My eyes are always twitching,
My feet poised, ready to run. 
I feel the adrenaline race up my arms. 
But am I running to or from you?
I want to run to you. 
I want to wrap my arms around your neck 
And kiss you 
Like I used to. 
I want to kiss you 
Until our lips go numb,
And even then,
I want to continue to kiss you. 

It's just so unbearable 
To be in love with someone 
Who doesn't want a future with you. 

Tuesday, March 25, 2014

Love is being lost in him.
Love is feeling safe and nothing but peace in his arms.
Love is butterflies when he holds your hand,
utter and complete joy when you make him laugh,
when you're the cause of his smile.
Love is kissing him,
and he expects nothing more.
Love is respect,
and holding the door for you
long after your first date.
Love is never saying anything mean to you.
Love is never saying anything mean to him.
Love is not sarcastic.
Love is pure.
Love is the truth.
Love is forgetting about the past "hims" and moving forwards,
because he is your now,
and you love that.

Thursday, March 20, 2014

Smart
Level-headed
Tragic.


When I asked him to describe me in three words, this is what he came up with.
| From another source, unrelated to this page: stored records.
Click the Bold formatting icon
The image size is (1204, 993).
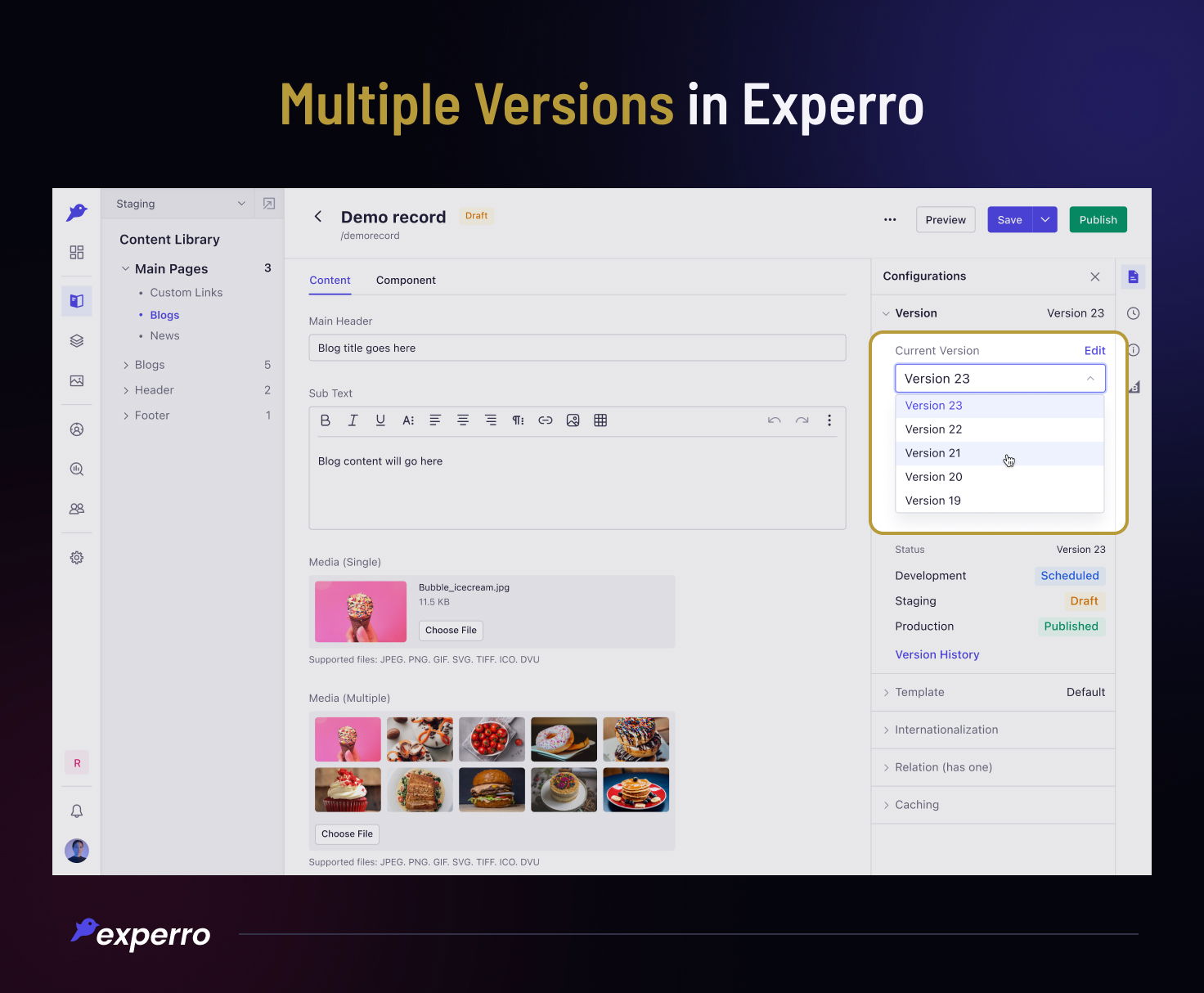(326, 420)
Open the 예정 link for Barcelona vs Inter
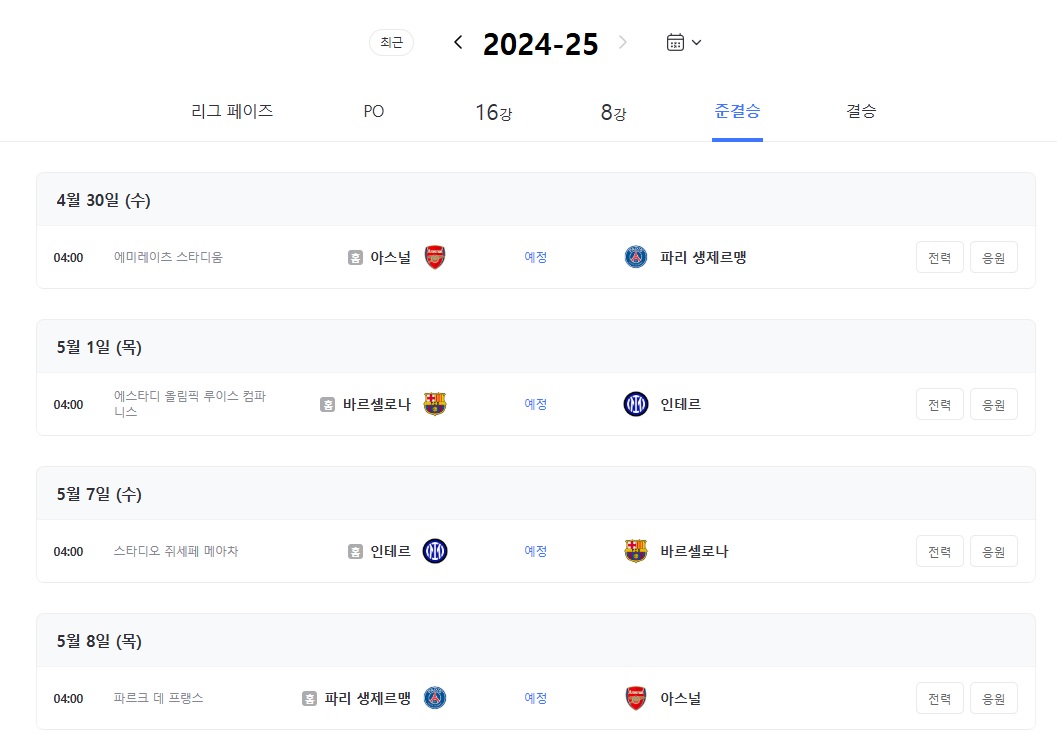Image resolution: width=1057 pixels, height=750 pixels. pyautogui.click(x=535, y=404)
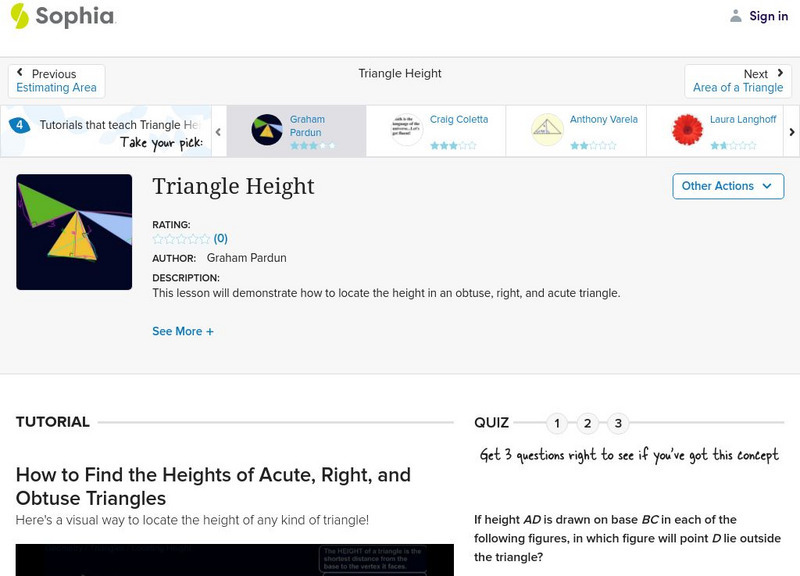
Task: Click Laura Langhoff's red flower avatar
Action: tap(688, 128)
Yes, am I smart. Yes, I am level-headed. But tragic? I'm tragic??
I feel so broken. I told him everything. I bared my soul to him. Why? I have no fucking idea. I told him everything. I don't know what I'm doing. Why do I trust people like this?

Wednesday, March 19, 2014

You are so in love with yourself that you neglect to love the people who love you the most.
Your mama must be so proud.

Tuesday, March 18, 2014

You are my happy place. 

Thank you.

I'm bound by the love I felt that day, in the heat of the summer sun. Pure ecstasy. Baklava, and other honey treats, the smell of sugar and alcohol. The summer air clung to my skin and I was alive. I felt the rush. I was in love with him, in love with life. And I was so alive. Senses tingling, heart beating fast with longing and desire. 
Love like that isn't meant to last forever. It's intoxicating. Consuming. Debilitating. Electric shocks aren't good for your heart. 
I still cry every now and then when I hear his name, see his face in a crowd. But I am blessed to be one of the lucky few who will experience a love like that. And for that I will be forever grateful. 

Thursday, March 13, 2014

I'm sorry that he hurt me. And I'm sorry I will never love you like I loved him. You're a great guy. You're smart and deserving. But I'm broken. I'm a shattered person who is afraid to love anyone, because of the what-ifs. There are so many what-ifs. And with college approaching fast,  my what-ifs are just expanding. I find myself not even trying to feel anything anymore, for fear of what will happen when I'm not allowed to see the people I love. I'm slowly destroying myself because he destroyed me, and I must've done something wrong, and I'm obviously not good enough for anything because, god damnit, I'm broken, and no one likes a broken human being. No one wants to be the glue to hold me back together, and I need to find that glue because I'm running out of patience. I just want to be normal. Go back in time to when things were so much more simple, and brush you and him and everything I ever loved away, so that all that's left is just purely me. And maybe then I won't feel so broken. Maybe the weight of the world is what's cracking me, and I'm tired of holding it up. 

I'm sitting in my car writing this and feeling extremely nauseous because you just drove an hour in a blizzard to see me, and I'm just sitting here wishing I had never met you, never agreed to that first date, because with every hello comes a goodbye, and I've had enough goodbyes to last me a lifetime.